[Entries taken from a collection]
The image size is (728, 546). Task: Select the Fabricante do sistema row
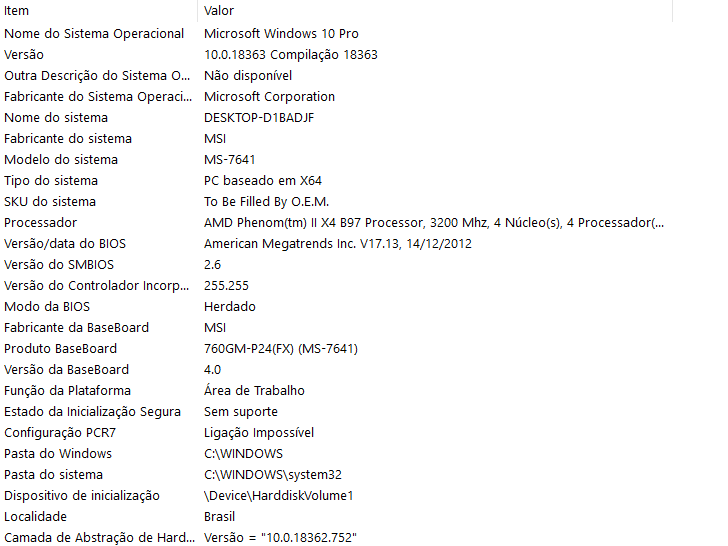pyautogui.click(x=336, y=138)
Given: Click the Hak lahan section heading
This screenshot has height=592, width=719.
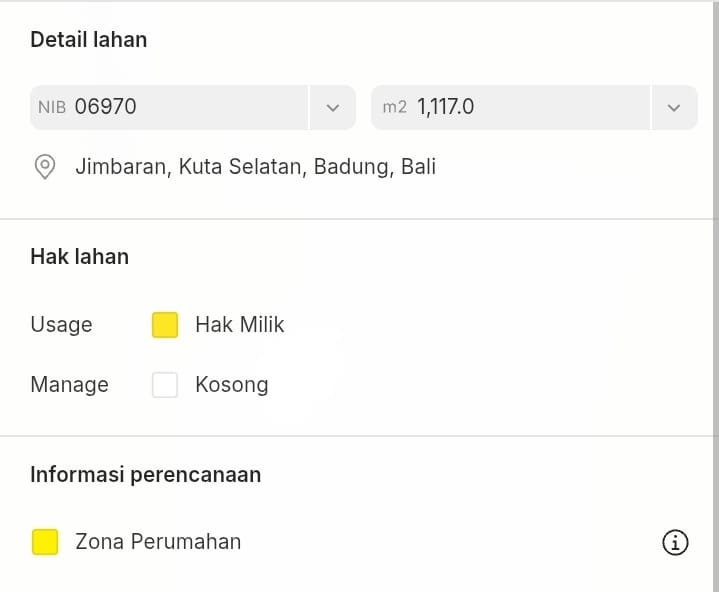Looking at the screenshot, I should pos(80,257).
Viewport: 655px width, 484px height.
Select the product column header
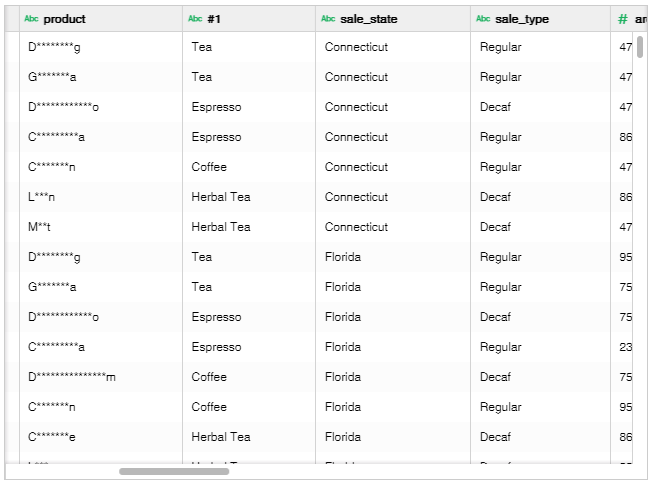[64, 19]
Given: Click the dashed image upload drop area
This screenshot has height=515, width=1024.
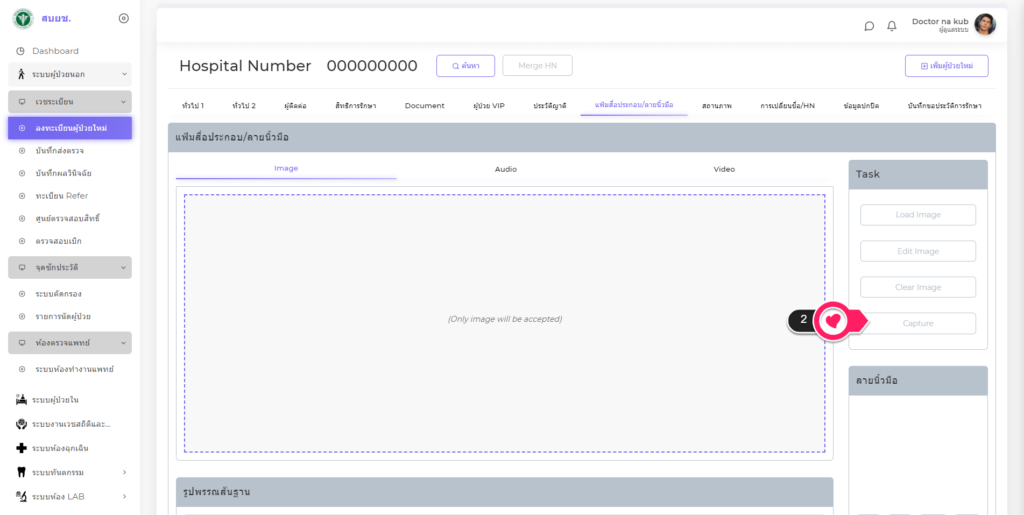Looking at the screenshot, I should 504,322.
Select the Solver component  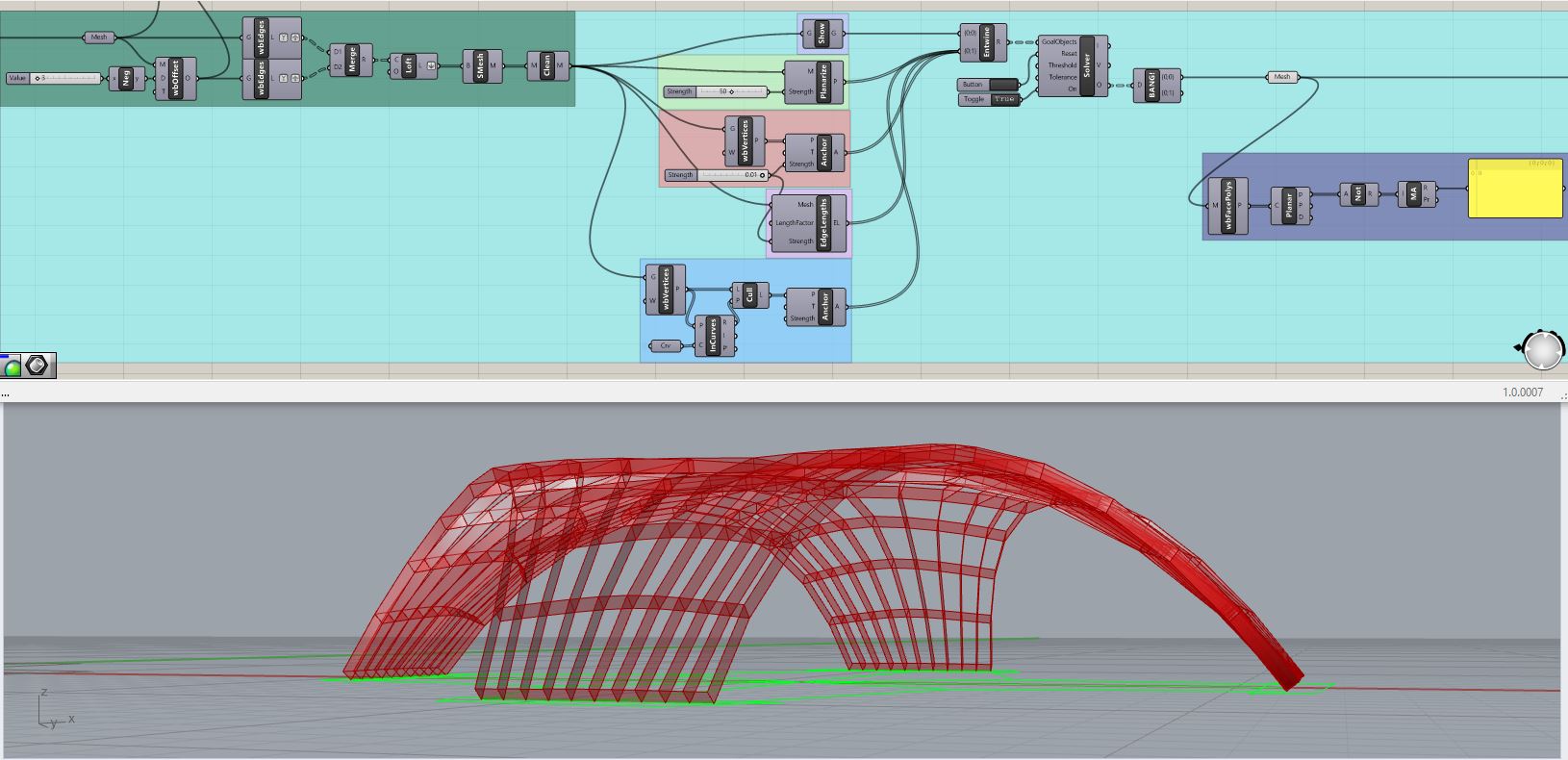[1074, 65]
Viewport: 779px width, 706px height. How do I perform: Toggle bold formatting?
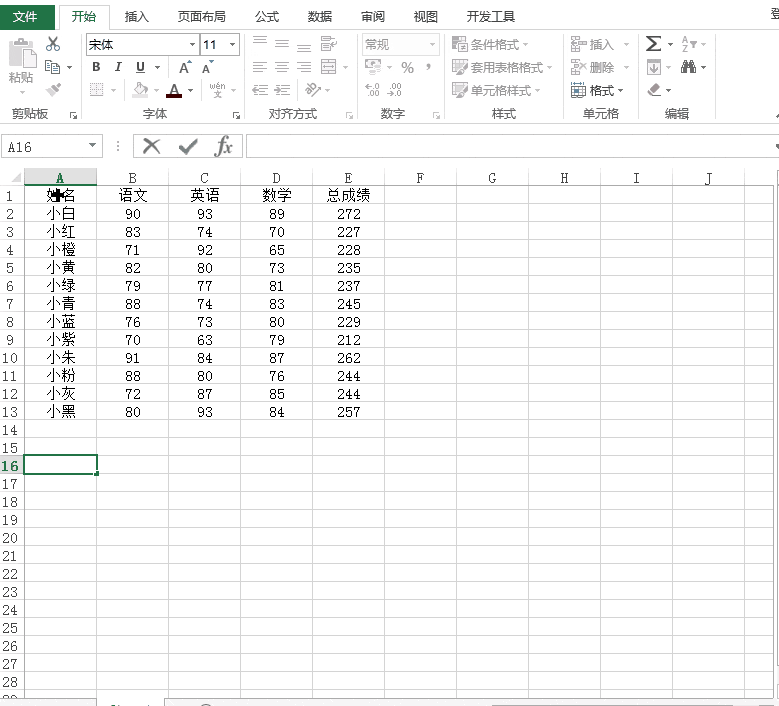click(96, 67)
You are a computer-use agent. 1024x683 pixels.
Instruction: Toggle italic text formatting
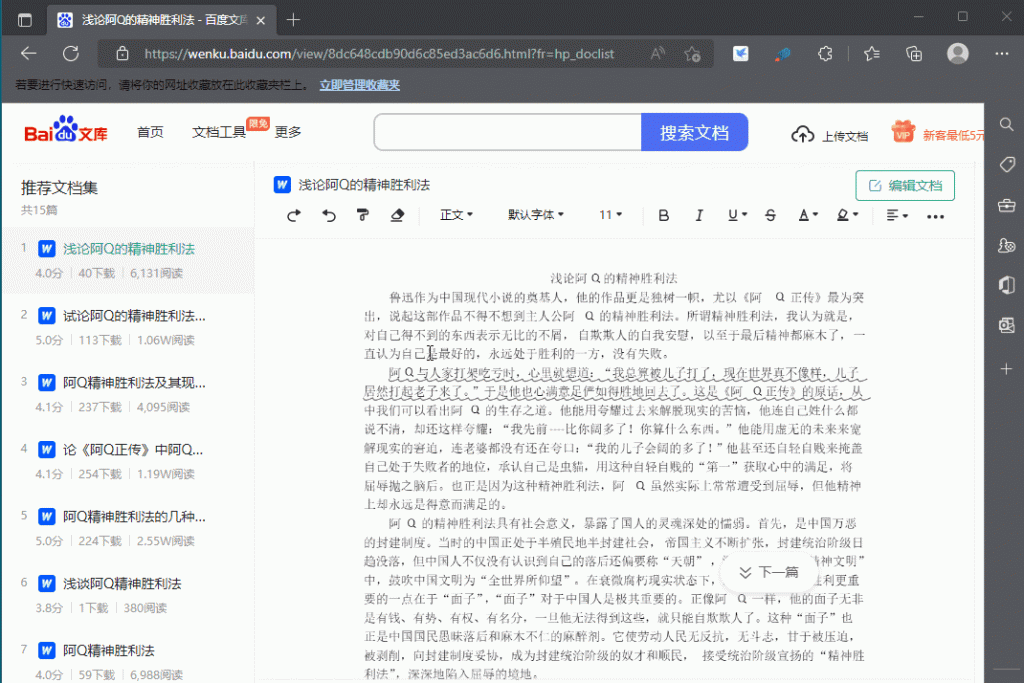click(x=699, y=215)
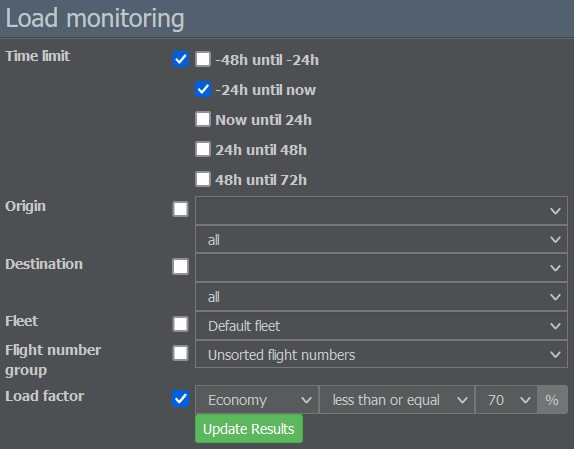Open the Default fleet dropdown

(x=381, y=326)
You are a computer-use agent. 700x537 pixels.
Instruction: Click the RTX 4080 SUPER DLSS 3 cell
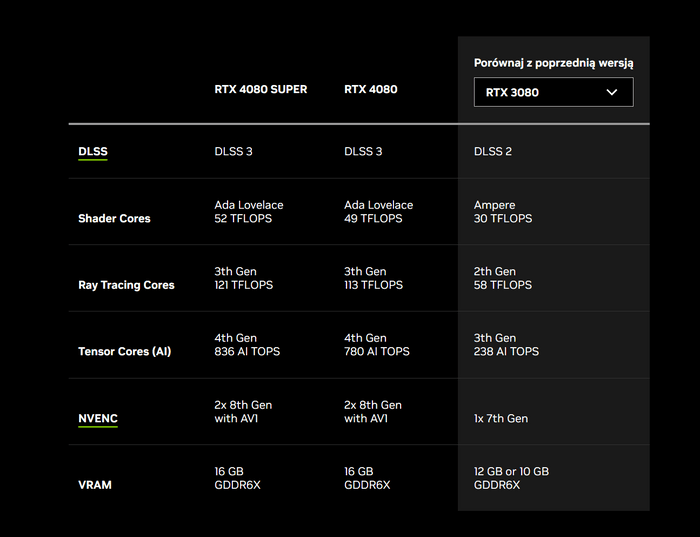(233, 151)

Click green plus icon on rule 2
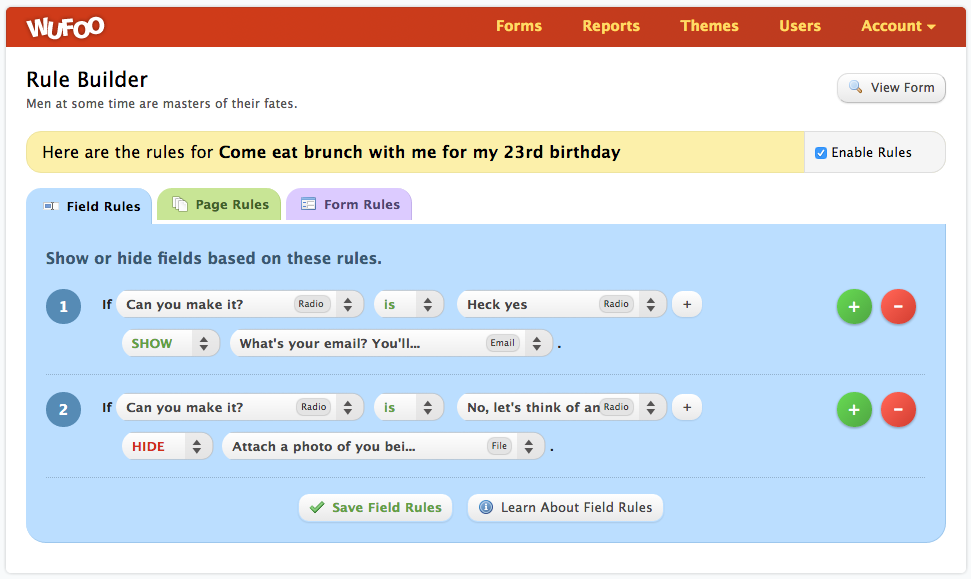[x=854, y=409]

ASSIGNED TASK
Quote, exactly and only, the lines from the first line of the data above through the line containing "Given: Click the dashed". The pictures do not belong in it.

WRITTEN ANSWER
The image size is (728, 546). Task: Select the Fabricante do sistema row
pyautogui.click(x=336, y=138)
Given: Click the Hak lahan section heading
This screenshot has height=592, width=719.
Looking at the screenshot, I should pos(80,257).
Viewport: 655px width, 484px height.
Select the product column header
[64, 19]
Given: Click the dashed image upload drop area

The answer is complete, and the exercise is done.